Album Reviews

Lloyd Cole – On Pain – Album Review

Lloyd Cole – On Pain – Album Review
by Killian Laher

Fair play to Lloyd Cole.  Not one to stick to his tried and trusted, perceived sound – jangly guitars and wordy lyrics.  2019’s Guesswork saw him combine his songwriter material with his lesser-known electronic work in what seemed to be a new direction for him.  He has continued down this path with his 12th solo album, On Pain.

It opens with the title track which is a largely moody electronic-based track with added guitars here and there and Cole’s voice treated and manipulated in some sort of way.  The relatively conventional Warm By The Fire has a stately rock feel but it might prove a little middle of the road for some tastes.  I Can Hear Everything jars a bit with the use of a vocoder to alter his voice, but parking that aspect, the track works.  At times (here and in the minimal, equally moody This Can’t Be Happening) you are reminded of Sylvian and Sakamoto.  For an artist considered something of a wordsmith, it’s quite the departure that This Can’t Be Happening consists merely of the lyrics “you can’t believe it, it can’t be possible, but it’s happening now” repeatedly.  Which, remarkably, works very well.

The Idiot channels late 70’s Bowie/Iggy art-rock tight from the title.  It’s the most overt nod to Cole’s love of Kraftwerk, he adds to it by singing “We’ll move to Berlin – stop being drug addicts”, and later “LA is so 1975, we’ve got to get out, how are we still alive?”

The moody, electronic You Are Here Now is like nothing Lloyd Cole has done before – rather downcast, moody electronica – no beats till three minutes in when a pounding beat comes in, it’s music to completely lose yourself in, and his best song in years.  The relaxed, downbeat feel continues through to the final track Wolves, which broods gently as Lloyd croons a wolverine-like “ah oooh”.
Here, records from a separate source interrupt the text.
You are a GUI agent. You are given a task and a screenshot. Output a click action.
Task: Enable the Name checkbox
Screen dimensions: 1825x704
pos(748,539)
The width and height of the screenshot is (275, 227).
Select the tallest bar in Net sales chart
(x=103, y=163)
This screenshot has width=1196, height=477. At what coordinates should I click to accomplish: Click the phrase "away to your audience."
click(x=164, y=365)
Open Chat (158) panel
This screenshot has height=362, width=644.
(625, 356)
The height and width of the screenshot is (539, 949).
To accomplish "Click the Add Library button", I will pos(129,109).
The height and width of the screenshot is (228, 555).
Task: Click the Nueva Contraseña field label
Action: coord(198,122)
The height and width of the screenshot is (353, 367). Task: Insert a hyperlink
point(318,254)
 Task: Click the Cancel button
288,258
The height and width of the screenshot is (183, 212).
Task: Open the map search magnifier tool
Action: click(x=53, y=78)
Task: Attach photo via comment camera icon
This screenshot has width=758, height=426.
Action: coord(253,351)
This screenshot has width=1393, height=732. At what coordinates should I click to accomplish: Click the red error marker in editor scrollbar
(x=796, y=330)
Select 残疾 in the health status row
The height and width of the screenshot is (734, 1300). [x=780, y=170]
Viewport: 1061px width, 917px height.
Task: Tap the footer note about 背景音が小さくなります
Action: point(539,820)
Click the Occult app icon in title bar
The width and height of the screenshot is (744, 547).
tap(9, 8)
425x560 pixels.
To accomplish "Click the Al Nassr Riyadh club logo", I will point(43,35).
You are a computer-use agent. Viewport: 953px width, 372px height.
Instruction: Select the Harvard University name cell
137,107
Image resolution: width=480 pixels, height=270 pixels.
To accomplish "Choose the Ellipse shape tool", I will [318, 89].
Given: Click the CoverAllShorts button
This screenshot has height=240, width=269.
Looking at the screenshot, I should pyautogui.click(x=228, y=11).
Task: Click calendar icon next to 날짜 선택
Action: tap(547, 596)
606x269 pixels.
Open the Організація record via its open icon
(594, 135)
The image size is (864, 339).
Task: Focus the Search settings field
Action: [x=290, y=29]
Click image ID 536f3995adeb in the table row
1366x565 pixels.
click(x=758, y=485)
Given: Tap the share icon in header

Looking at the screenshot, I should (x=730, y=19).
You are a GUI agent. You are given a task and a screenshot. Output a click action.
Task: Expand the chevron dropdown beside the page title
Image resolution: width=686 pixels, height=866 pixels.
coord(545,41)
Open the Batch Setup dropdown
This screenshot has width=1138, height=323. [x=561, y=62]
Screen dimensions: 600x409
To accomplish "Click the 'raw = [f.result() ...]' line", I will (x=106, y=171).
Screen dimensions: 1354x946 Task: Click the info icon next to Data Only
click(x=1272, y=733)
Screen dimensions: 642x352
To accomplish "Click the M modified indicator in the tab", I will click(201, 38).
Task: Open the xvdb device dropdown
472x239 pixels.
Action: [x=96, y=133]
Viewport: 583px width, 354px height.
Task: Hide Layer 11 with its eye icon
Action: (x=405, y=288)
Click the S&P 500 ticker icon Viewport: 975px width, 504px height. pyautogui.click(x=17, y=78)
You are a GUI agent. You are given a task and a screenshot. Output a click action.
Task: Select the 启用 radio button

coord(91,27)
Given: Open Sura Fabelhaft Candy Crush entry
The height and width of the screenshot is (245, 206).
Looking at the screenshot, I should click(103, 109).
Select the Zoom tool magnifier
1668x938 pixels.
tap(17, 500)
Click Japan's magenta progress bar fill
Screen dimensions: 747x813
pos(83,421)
It’s a little strange for those who haven’t kept up with Cole’s output over the years, but little by little, it grows on you.  He has taken up where his last solo album left off, but this time he inhabits the music more naturally.  It’s enjoyable on a whole different level from his previous solo work and turns on its head your idea of what a Lloyd Cole album should be.  It’s akin to what Mark Eitzel did on his electronic-based 2001 album The Invisible Man.  On the face of it, he’s just replaced guitars with synths, but it sounds like a brave new direction for Lloyd Cole.